This journey of bug fixing on AWS Lambda has been a tricky one, and there are a couple of lessons I would like to share. Before we go further, I’d like to mention that these tech stacks are new to me, and I am essentially learning by doing and tinkering around. Here is an overview of the systems I was working on, which involve the integration of:

  1. AWS S3 bucket: A folder to receive the files to be processed.
  2. AWS Lambda with the Serverless framework: To trigger service endpoints upon detecting a new file in AWS S3.
  3. Processor Service: A service with endpoints exposed to Serverless, which are triggered to process the file.

diagram-1-aws-lambda

I was working on adding another endpoint to be triggered by the existing Serverless function. The expectation was that once we placed a new file in the bucket, the Serverless function would trigger endpoint 1, followed by triggering endpoint 2. A retry mechanism is in place for that particular function. If an endpoint responds with an HTTP error, the function will attempt to trigger it again, up to 3 attempts.

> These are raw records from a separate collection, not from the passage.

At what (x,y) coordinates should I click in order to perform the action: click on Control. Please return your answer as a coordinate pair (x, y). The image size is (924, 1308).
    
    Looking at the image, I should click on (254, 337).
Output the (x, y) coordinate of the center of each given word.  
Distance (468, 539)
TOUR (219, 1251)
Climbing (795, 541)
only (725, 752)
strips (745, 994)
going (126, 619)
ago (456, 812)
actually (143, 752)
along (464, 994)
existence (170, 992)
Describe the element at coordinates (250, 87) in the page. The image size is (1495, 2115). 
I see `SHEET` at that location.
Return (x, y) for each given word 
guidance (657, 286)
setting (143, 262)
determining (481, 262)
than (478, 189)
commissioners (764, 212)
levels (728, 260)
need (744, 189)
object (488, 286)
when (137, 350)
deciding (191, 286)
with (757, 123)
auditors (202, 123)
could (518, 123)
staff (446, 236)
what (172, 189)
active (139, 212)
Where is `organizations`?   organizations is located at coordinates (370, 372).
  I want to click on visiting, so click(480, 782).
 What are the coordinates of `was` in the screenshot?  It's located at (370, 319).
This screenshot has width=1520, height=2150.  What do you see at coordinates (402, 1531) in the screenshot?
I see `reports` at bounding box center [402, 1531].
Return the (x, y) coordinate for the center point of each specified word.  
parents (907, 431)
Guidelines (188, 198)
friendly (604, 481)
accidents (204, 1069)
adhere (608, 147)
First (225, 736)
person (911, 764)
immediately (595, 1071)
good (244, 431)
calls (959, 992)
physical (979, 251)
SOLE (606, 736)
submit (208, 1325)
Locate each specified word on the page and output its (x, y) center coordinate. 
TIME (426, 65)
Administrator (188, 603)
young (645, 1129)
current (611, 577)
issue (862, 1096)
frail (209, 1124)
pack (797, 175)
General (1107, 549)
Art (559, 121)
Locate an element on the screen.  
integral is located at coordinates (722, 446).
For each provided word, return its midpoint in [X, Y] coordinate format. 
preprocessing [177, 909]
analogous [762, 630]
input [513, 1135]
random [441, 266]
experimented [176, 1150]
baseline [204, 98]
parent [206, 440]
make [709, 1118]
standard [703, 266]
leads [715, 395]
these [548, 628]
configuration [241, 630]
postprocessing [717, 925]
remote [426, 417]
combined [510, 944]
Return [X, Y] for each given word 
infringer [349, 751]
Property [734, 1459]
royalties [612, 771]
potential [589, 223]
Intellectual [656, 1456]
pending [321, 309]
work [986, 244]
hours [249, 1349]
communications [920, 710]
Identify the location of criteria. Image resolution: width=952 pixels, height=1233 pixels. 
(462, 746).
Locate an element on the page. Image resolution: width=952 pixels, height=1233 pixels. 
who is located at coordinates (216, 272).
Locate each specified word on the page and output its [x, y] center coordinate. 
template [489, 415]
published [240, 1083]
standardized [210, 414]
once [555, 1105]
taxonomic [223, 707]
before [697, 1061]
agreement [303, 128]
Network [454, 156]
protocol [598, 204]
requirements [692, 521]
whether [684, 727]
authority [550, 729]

Unfortunately, it didn’t work as expected. I ensured both endpoints worked correctly. The endpoint was triggered 3 times, and my first assumption was that the Serverless function did not receive a success response. However, that was not the case, and I spent quite some time trying different approaches in my code in the Processor Service to find any clues. I also monitored the logs in AWS Lambda, and after some time, I noticed a pattern where the Serverless function consistently stopped at 6.01 seconds.

I made a quick search on StackOverflow and found out that there is a default timeout of 6 seconds for the Serverless function. This explains why the function was stopping and proceeding with another attempt. To solve the issue, there are two options:

  • Option 1 - Increase the Serverless function timeout.
  • Option 2 - Reduce the execution time on the endpoints.

I went with option 2 because the endpoints can be optimized by utilizing synchronous operations in Node.js. Some operations that do not require any response should not be awaited.

I decided to document this because I had the opportunity to explore these tools with this use case. Additionally, I spent a couple of days thinking about this, and finally solving the issue was very satisfying and fun. I hope this documentation can be beneficial to others and myself in the future. Thank you for reading. Have a good day ahead.